3. What are the nursing interventions for a patient with neutropenia?
- A. Monitor for signs of infection and administer antibiotics
- B. Isolate the patient and provide a low-microbial diet
- C. Monitor vital signs and avoid unnecessary invasive procedures
- D. Encourage the patient to engage in social activities
Correct answer: A
Rationale: The correct nursing interventions for a patient with neutropenia include monitoring for signs of infection and administering antibiotics. Neutropenia is characterized by a low neutrophil count, which increases the risk of infections. Monitoring for signs of infection allows for early detection and prompt treatment, while administering antibiotics helps prevent or treat any infections that may occur. Isolating the patient and providing a low-microbial diet (Choice B) are not necessary unless the patient develops an active infection. Monitoring vital signs and avoiding unnecessary invasive procedures (Choice C) are important but do not specifically address the increased infection risk in neutropenic patients. Encouraging the patient to engage in social activities (Choice D) is not appropriate for a neutropenic patient due to the risk of exposure to infectious agents.
4. A client with peripheral arterial disease (PAD) is being taught about foot care by a nurse. Which of the following instructions should the nurse include?
- A. Apply lotion between the toes
- B. Wear shoes that fit properly
- C. Walk barefoot at home
- D. Apply ice to the feet daily
Correct answer: B
Rationale: The correct answer is B: 'Wear shoes that fit properly.' In peripheral arterial disease (PAD), it is crucial to wear shoes that fit well to prevent foot injuries.
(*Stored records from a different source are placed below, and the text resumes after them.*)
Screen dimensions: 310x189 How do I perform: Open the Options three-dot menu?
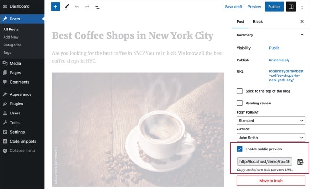[x=302, y=7]
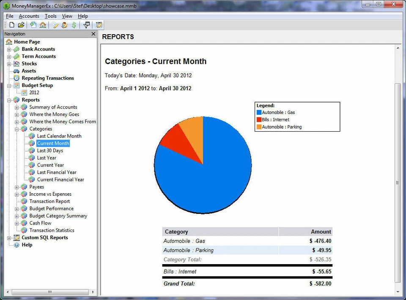Open Repeating Transactions
Image resolution: width=406 pixels, height=300 pixels.
coord(47,78)
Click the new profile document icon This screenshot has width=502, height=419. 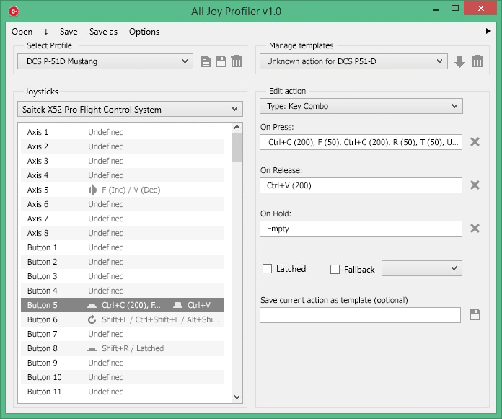coord(206,62)
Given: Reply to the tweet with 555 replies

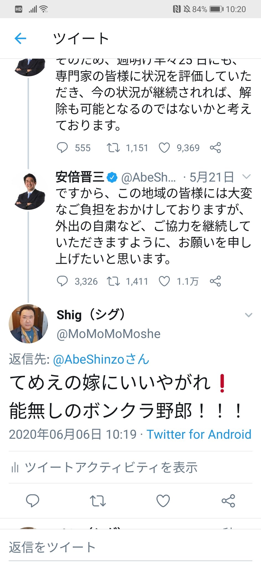Looking at the screenshot, I should [x=62, y=148].
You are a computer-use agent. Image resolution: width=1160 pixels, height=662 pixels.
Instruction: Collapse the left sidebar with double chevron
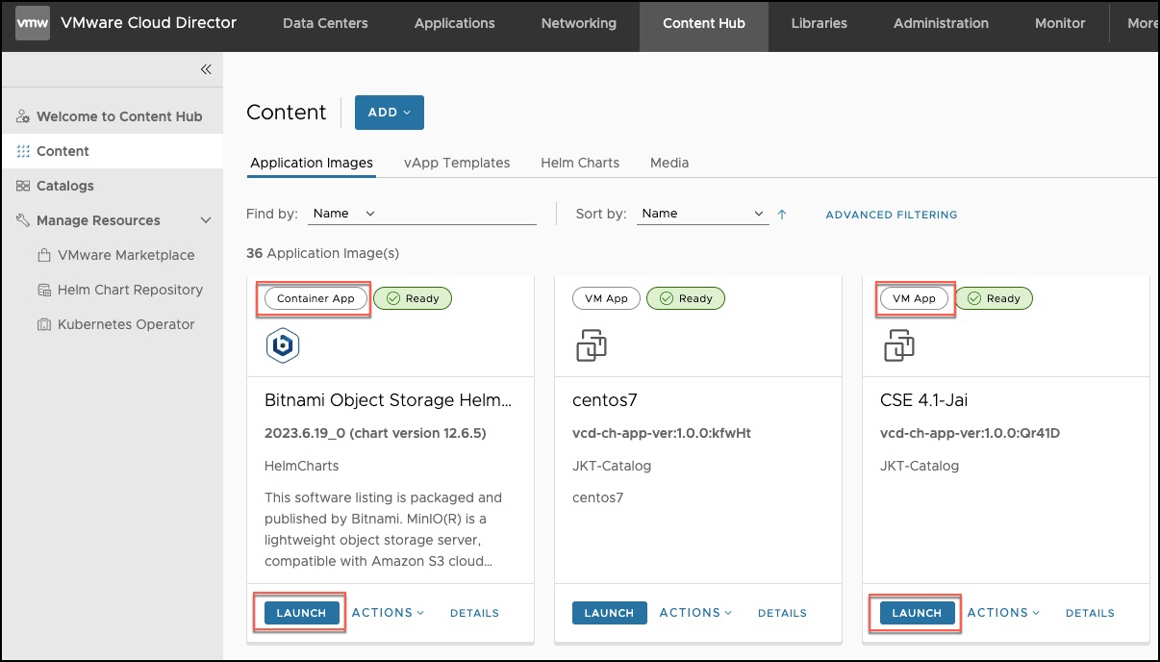pyautogui.click(x=206, y=69)
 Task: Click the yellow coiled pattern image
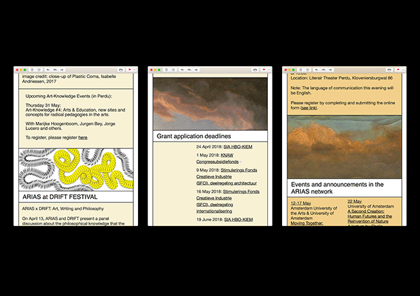(74, 169)
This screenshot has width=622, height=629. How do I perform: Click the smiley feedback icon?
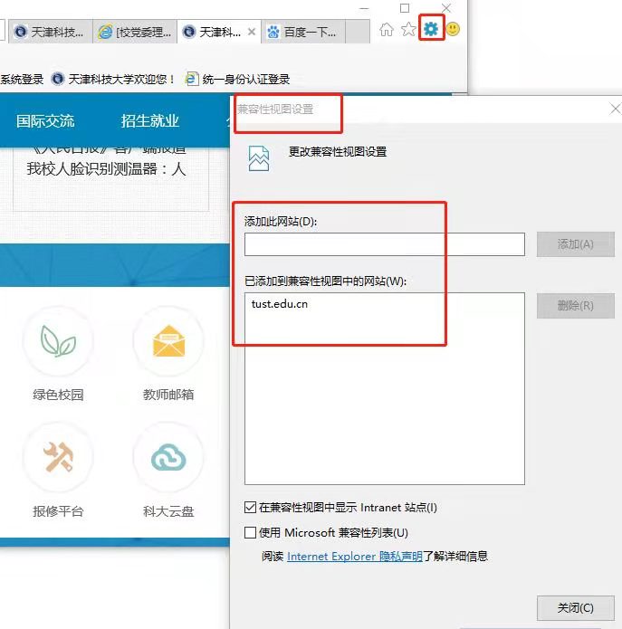[453, 29]
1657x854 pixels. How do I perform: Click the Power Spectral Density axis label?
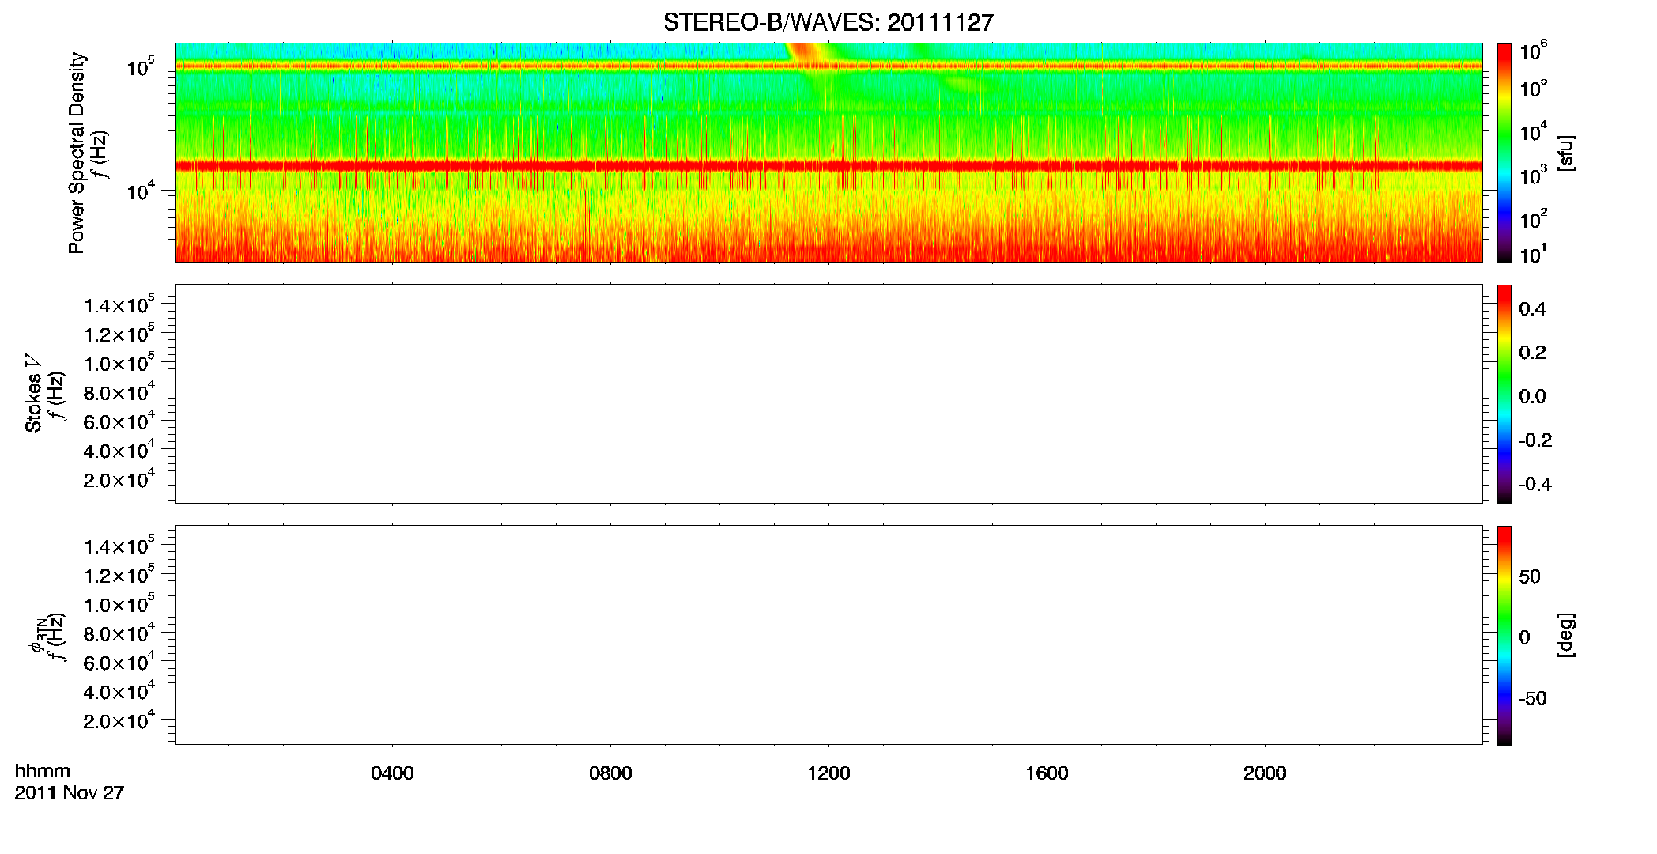point(77,153)
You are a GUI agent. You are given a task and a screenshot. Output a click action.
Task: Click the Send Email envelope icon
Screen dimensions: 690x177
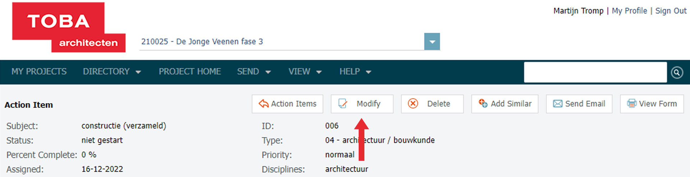pos(557,104)

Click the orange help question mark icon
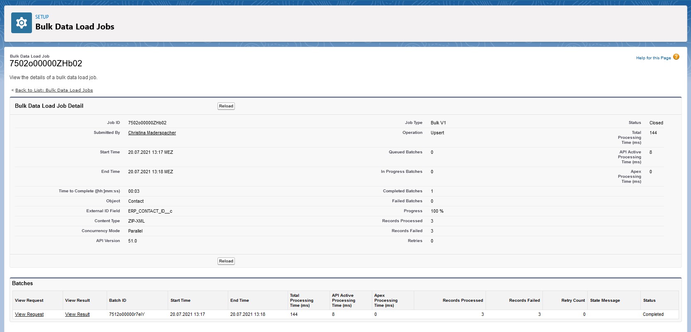676,57
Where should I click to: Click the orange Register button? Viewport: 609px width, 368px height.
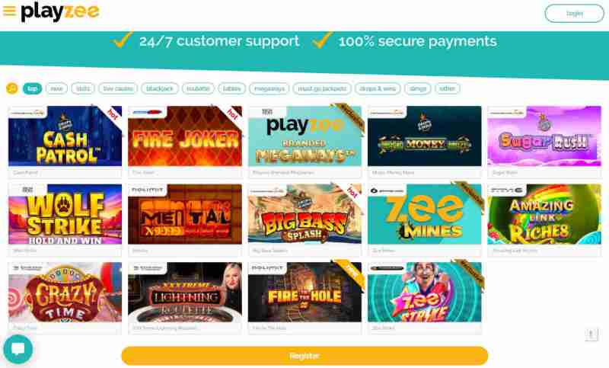pyautogui.click(x=305, y=356)
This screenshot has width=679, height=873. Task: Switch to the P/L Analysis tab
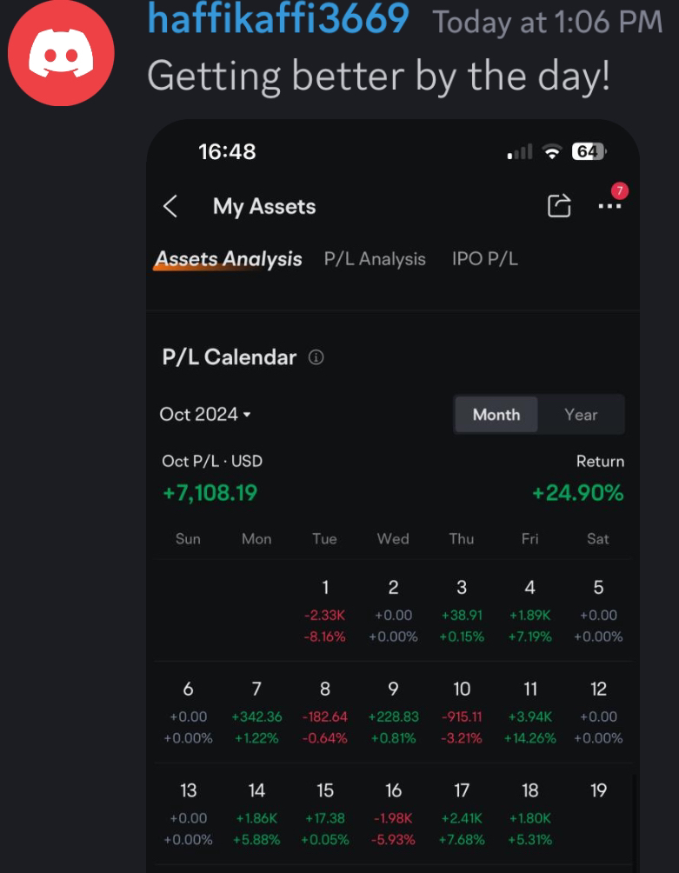pyautogui.click(x=375, y=259)
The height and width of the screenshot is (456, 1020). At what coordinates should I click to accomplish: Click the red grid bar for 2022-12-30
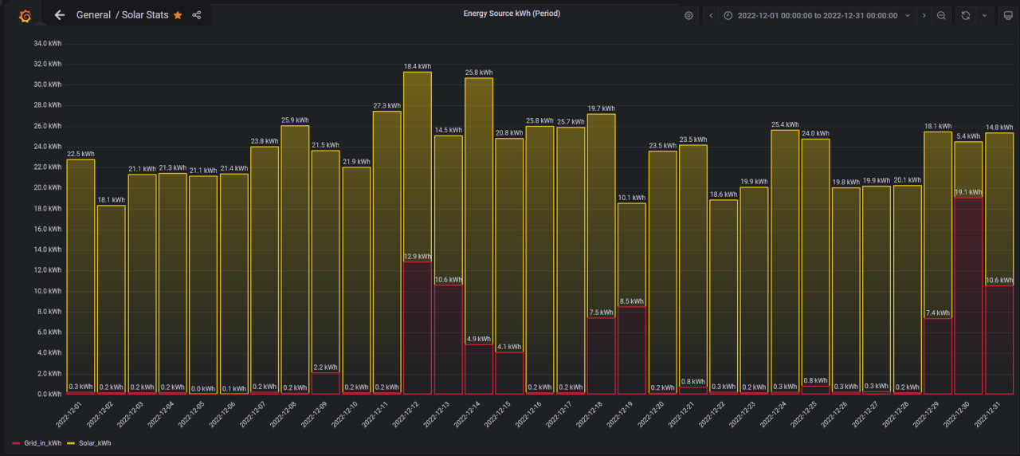(x=968, y=295)
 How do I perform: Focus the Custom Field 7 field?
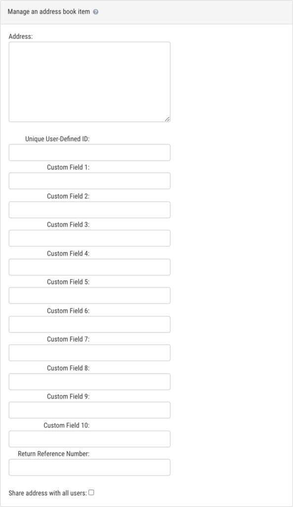89,353
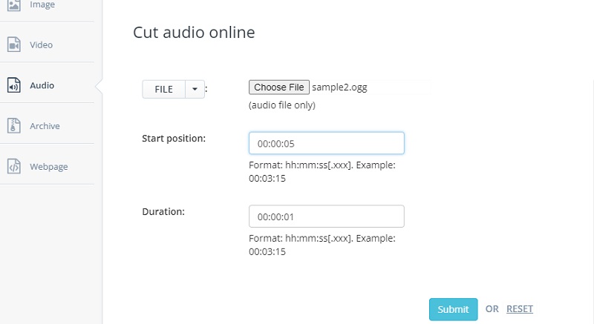The image size is (594, 324).
Task: Click the Archive zip icon
Action: click(13, 126)
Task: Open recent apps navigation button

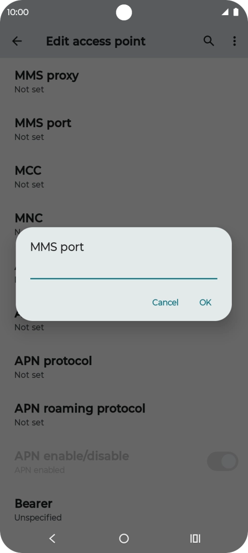Action: (195, 538)
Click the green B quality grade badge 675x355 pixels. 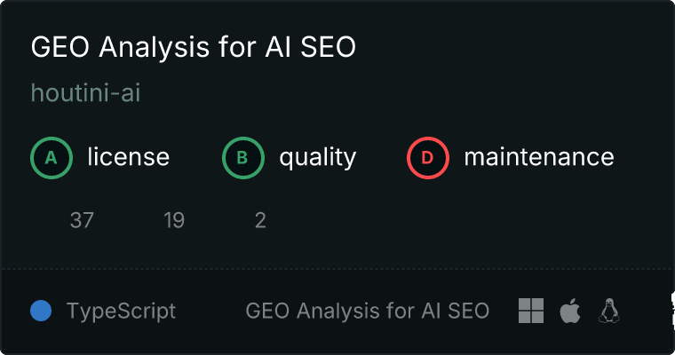[x=242, y=158]
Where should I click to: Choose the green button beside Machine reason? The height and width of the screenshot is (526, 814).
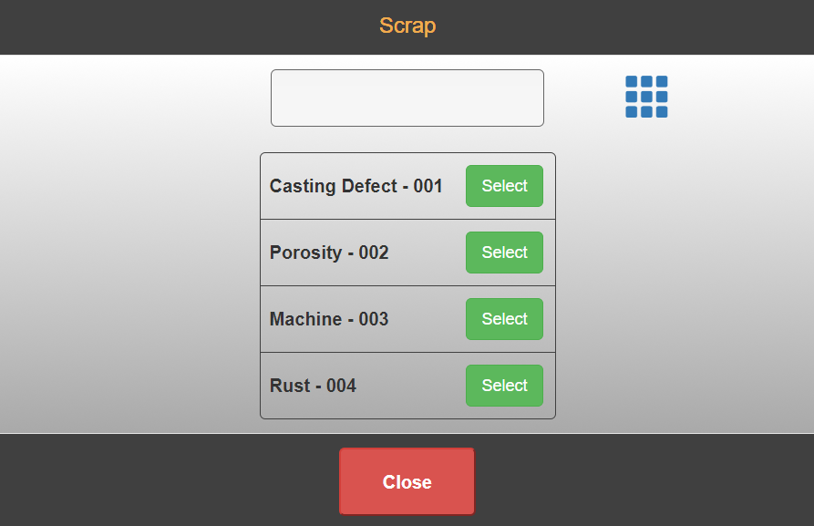click(504, 319)
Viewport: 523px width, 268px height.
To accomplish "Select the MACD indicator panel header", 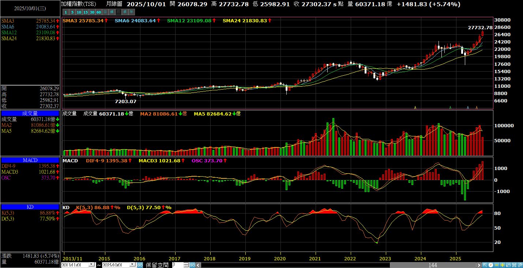I will [x=30, y=160].
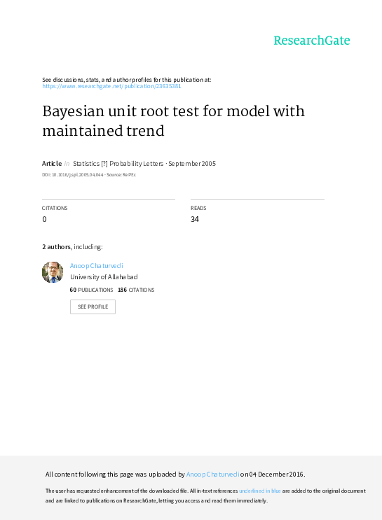Screen dimensions: 382x520
Task: Click the CITATIONS label
Action: click(x=55, y=208)
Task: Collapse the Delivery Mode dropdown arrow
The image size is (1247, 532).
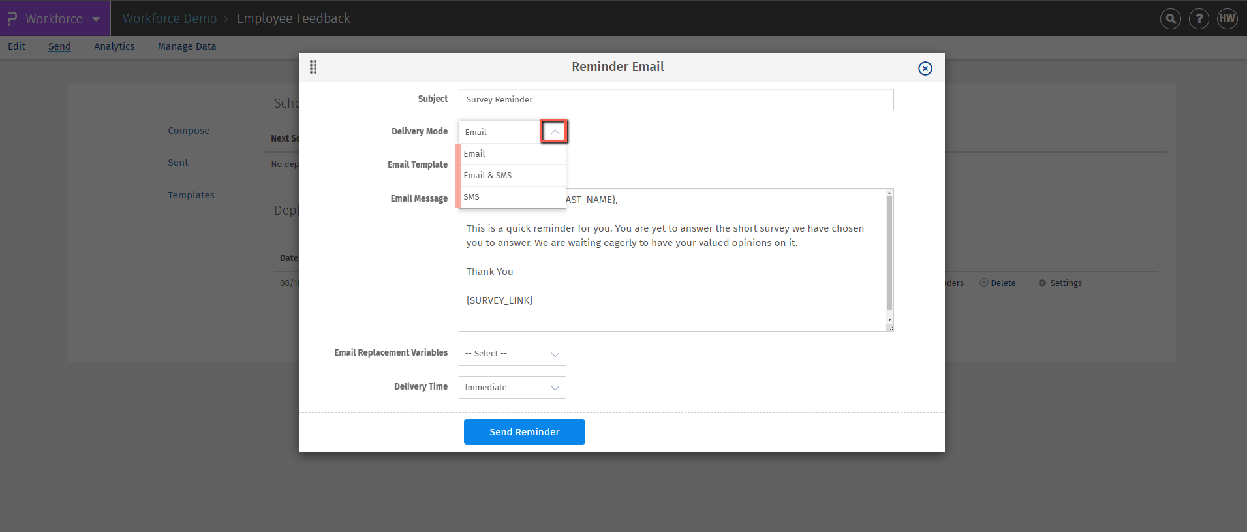Action: click(x=554, y=132)
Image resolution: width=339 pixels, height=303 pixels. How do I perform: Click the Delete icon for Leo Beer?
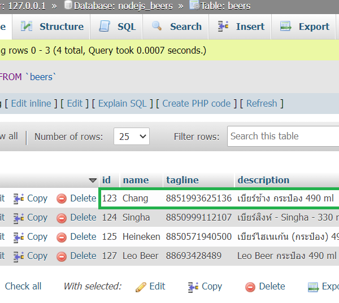62,256
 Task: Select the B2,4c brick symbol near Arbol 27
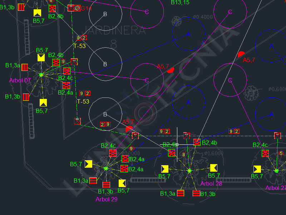click(265, 153)
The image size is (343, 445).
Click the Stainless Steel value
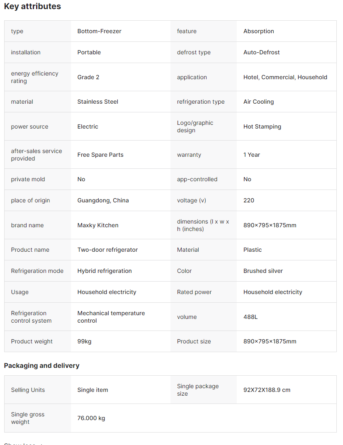click(98, 102)
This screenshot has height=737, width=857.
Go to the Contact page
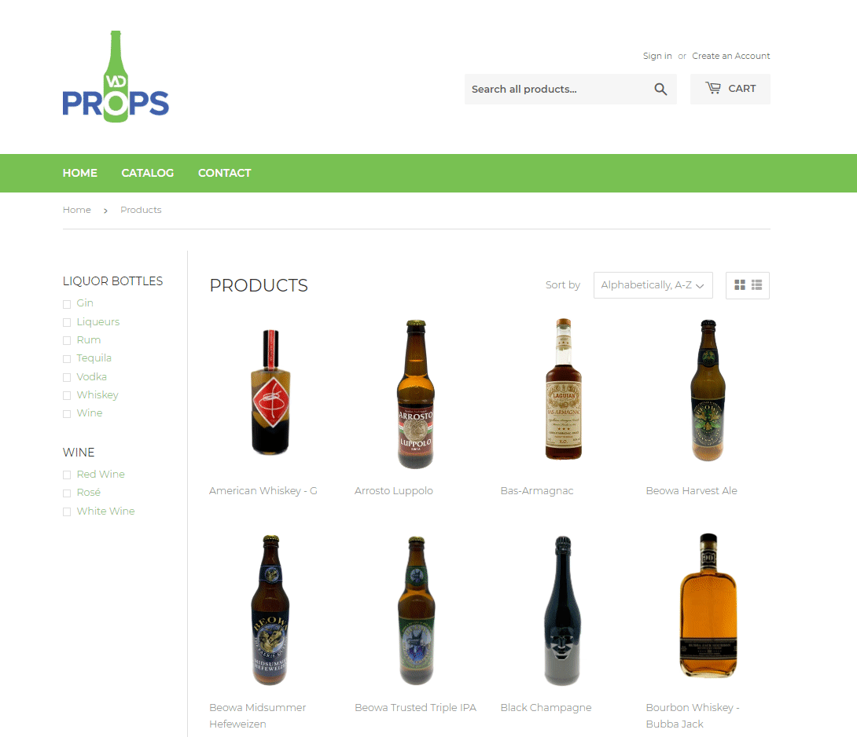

Choice A is incorrect because applying lotion between the toes can increase the risk of infection. Choice C is incorrect since walking barefoot at home can lead to injuries, especially in individuals with PAD. Choice D is incorrect as applying ice to the feet daily can further reduce blood flow to the extremities, worsening the condition in PAD.
5. A nurse in a long-term care facility is auscultating the lung sounds of a client who reports shortness of breath and increased fatigue. The nurse should report which of the following to the provider after hearing this sound?
- A. Fine crackles
- B. Rhonchi
- C. Wheezing
- D. Stridor
Correct answer: A
Rationale: The correct answer is A: Fine crackles. Fine crackles suggest fluid in the lungs, which could indicate a serious respiratory issue like pulmonary edema. This sound should be reported to the provider for further evaluation and possible intervention. Rhonchi (choice B) are low-pitched wheezing sounds often caused by secretions in the larger airways, wheezing (choice C) is a high-pitched whistling sound usually caused by narrowed airways, and stridor (choice D) is a high-pitched sound heard on inspiration that indicates upper airway obstruction. While these sounds also require attention, fine crackles are more indicative of fluid accumulation in the lungs, making them the priority for reporting in this scenario.